***** Material provided *****

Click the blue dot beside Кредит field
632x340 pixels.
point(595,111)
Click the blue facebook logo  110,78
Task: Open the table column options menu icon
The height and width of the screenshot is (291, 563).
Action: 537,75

*****
***** Material provided *****

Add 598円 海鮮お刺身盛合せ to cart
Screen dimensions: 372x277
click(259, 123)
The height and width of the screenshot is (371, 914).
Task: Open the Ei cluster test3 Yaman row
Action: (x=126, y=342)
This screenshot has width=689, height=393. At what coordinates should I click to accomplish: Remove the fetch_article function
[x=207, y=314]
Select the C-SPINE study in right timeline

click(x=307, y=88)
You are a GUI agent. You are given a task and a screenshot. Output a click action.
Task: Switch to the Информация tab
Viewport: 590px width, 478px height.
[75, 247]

*****
***** Material provided *****

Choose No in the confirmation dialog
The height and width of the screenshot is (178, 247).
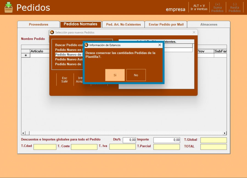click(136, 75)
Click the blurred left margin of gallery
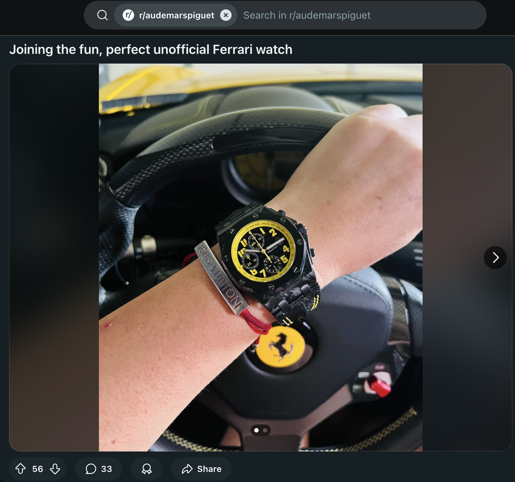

*****

▶ [Required task] Quote the records word for word, starting with the line that contains "Choose No in the confirmation dialog" and going on through the line that contains "Click the blurred left margin of gallery", and leave the pictures out.

▶ [Solution to the problem]
Choose No in the confirmation dialog
The height and width of the screenshot is (178, 247).
click(136, 75)
Click the blurred left margin of gallery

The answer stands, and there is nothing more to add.